In 2009, the Washington Commission for National and Community Service partnered with the Washington Department of Veterans Affairs (WDVA) to launch the first CNCS-funded Vet Corps program in the nation. The goal was to engage veterans in AmeriCorps national service positions that would help them make a positive difference in communities across the state and aid in their reintegration into the community after military service. Currently 32 AmeriCorps members participate in the program, including 26 veterans and six spouses of vets, two of whom are widows. Vets Corps members focus on three different areas:

  • Community-based efforts—This work engages veterans and soldiers in meeting the needs of military families while a family member is deployed and/or when the individual returns home. Vets Corps members recruit recent Iraq and Afghanistan veterans attending colleges and universities to participate in local service projects as a group or with other AmeriCorps programs.

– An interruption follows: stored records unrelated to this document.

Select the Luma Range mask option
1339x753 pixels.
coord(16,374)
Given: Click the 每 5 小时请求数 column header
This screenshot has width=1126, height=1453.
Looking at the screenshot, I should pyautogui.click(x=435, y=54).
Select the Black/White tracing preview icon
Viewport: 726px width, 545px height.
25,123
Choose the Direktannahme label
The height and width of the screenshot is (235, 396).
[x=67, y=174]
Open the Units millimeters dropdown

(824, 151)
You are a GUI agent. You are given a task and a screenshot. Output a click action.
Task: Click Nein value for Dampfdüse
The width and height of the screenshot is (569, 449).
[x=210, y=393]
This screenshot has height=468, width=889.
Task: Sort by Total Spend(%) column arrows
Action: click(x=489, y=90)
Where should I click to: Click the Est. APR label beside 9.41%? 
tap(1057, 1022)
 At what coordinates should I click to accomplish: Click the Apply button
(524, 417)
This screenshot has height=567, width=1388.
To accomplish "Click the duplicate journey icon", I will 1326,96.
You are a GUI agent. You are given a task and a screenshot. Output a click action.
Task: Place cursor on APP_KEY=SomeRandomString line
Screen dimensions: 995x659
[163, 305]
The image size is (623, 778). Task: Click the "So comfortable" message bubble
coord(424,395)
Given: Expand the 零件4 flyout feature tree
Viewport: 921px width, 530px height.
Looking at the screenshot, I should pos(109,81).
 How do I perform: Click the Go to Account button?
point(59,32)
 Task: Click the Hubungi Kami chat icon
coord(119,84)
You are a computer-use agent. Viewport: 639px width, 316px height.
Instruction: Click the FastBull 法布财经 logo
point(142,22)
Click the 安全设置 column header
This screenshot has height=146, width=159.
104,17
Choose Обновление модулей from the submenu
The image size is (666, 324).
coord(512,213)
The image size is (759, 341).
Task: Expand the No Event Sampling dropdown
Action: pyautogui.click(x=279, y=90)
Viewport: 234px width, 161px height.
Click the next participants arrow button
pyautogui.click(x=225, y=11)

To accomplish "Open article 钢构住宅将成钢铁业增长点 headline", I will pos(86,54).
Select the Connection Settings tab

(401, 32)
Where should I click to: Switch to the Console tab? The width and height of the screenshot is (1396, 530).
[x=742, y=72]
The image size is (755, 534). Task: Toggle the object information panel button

They connect veterans recovering from traumatic brain injury to services and to civilians who also are recovering from such injuries. And, they help homeless veterans find safe and affordable housing.
  • Vets clubs on college campuses—During its pilot year, the Vet Corps developed a memorandum of understanding with two and four-year college campuses. This led to the establishment of 15 vets clubs that offer a safe and supportive community for veterans on campus. The program works with veterans to navigate the enrollment process; assess their computer skills and get help in filling any gaps; become oriented to campus life; and take advantage of available resources. One big focus is helping veterans understand their G.I. benefits—in just one year more than 3,000 veterans were served in this way.
  • Warrior Transition Battalion—Vets Corps members conducted in-takes and out-takes on 300 soldiers in the Warrior Transition Battalion to connect them with crucial community services. The program ensured that Battalion members continued to access identified services for 30, 60, 90, and 180 days after discharge.

Washington Commission Director Bill Basl describes how his state launched these efforts and offers tips to other State Commissions that want to start their own initiatives.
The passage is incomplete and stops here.